Jo Daniel sudah siap dengan stelan jas pengantinnya. Ia nampak tampan dan gagah. Ryan menemaninya dengan setia berdiri di belakang tuannya.
Nara sibuk mengatur persiapan. Ia membagi timnya untuk menangani di bagian katering, makeup, souvenir dan lainnya. Nara melihat jam tangannya, ia memperhatikan Manuela yang sedang dirias. Nara segera berganti pakaian dan merias wajahnya tipis-tipis. Matanya siaga mengawasi setiap detail dari pesta pernikahan itu.
Tamu sudah banyak yang hadir. Kedua keluarga mempelai juga sudah siap. Jo menatap Nara dari kejauhan. Gadis itu terlihat lincah dengan tubuh berisinya.
Nara terduduk di sebuah sofa dan melepas kacamata minusnya. Seseorang memperhatikan gerak geriknya. Wajah cantik Nara terlihat tanpa kaca mata minus yang selalu bertengger di hidungnya.
"Nara gawat!!" Tania salah satu timnya terlihat panik.

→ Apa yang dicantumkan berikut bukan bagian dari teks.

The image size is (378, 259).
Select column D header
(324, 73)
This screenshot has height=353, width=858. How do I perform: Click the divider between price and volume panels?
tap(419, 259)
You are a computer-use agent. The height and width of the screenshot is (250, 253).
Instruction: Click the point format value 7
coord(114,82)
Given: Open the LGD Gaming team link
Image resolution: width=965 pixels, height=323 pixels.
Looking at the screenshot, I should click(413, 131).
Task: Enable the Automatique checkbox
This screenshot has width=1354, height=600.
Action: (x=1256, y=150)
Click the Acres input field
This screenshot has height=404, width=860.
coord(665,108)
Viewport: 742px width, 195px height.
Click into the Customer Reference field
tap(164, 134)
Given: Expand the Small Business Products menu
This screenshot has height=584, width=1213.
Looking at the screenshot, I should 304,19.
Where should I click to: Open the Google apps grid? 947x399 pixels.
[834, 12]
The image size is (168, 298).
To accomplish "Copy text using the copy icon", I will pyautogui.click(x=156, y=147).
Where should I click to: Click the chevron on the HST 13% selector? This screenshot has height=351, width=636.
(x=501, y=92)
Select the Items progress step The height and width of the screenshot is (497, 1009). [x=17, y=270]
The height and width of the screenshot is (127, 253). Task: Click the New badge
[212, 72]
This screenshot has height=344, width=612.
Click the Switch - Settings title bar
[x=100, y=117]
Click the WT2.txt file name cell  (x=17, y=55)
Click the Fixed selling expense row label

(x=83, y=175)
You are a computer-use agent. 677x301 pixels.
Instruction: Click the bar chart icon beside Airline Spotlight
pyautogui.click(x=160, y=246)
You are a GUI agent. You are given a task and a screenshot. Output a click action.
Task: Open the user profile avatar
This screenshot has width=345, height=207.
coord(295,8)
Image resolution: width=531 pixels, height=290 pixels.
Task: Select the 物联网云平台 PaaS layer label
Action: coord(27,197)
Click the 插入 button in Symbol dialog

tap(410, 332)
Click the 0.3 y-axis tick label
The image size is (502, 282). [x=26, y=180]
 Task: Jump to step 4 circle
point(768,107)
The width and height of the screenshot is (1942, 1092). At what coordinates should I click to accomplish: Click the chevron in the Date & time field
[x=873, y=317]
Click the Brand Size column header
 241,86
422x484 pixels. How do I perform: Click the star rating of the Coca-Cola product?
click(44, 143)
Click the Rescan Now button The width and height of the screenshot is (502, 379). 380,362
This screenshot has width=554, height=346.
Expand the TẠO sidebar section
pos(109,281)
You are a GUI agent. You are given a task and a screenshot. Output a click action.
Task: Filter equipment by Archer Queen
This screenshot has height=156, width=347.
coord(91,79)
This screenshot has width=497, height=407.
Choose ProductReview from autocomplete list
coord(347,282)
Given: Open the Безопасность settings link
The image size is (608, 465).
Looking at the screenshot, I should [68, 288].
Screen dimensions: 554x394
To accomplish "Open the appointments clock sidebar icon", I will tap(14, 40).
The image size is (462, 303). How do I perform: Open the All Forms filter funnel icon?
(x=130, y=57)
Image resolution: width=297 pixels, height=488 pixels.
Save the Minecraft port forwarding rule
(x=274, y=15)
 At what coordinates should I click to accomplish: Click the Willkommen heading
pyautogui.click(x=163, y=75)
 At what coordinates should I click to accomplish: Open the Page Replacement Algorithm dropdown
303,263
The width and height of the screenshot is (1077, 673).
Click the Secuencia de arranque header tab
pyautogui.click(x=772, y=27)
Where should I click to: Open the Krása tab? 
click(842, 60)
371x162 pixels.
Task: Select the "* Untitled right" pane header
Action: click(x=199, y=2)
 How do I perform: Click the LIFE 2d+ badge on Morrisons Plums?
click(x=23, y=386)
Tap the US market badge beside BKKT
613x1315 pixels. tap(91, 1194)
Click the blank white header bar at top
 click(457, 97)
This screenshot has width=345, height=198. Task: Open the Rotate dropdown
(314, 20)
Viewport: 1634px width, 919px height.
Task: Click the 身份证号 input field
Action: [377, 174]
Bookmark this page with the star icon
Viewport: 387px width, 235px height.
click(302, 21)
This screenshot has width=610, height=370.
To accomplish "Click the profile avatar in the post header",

"Tania ada apa? apa ada masalah dengan gaun pengantin Manuela? atau makeupnya terlalu tebal?"
"Lebih dari itu Nara!"
"Apa maksud mu?"
"Manuela...."
"Iya ada apa dengan Manuela?"
"Manuela....Melarikan diri. Ia tidak ada di mana-mana. Kami sudah mencarinya dari setengah jam yang lalu"
"Apa?"
"Mungkin ia ke toilet" Nara mencoba berpikir positif.
"Kami sudah mencarinya di seluruh toilet gedung ini tapi tidak ada. Bahkan ia meninggalkan gaunnya di kamar rias"
Nara langsung lemas. Ia bingung jika persiapan pernikahan ada yang kurang atau salah ia masih bisa memperbaiki tapi jika mempelainya yang kabur.....Ia tidak bisa berbuat apa-apa.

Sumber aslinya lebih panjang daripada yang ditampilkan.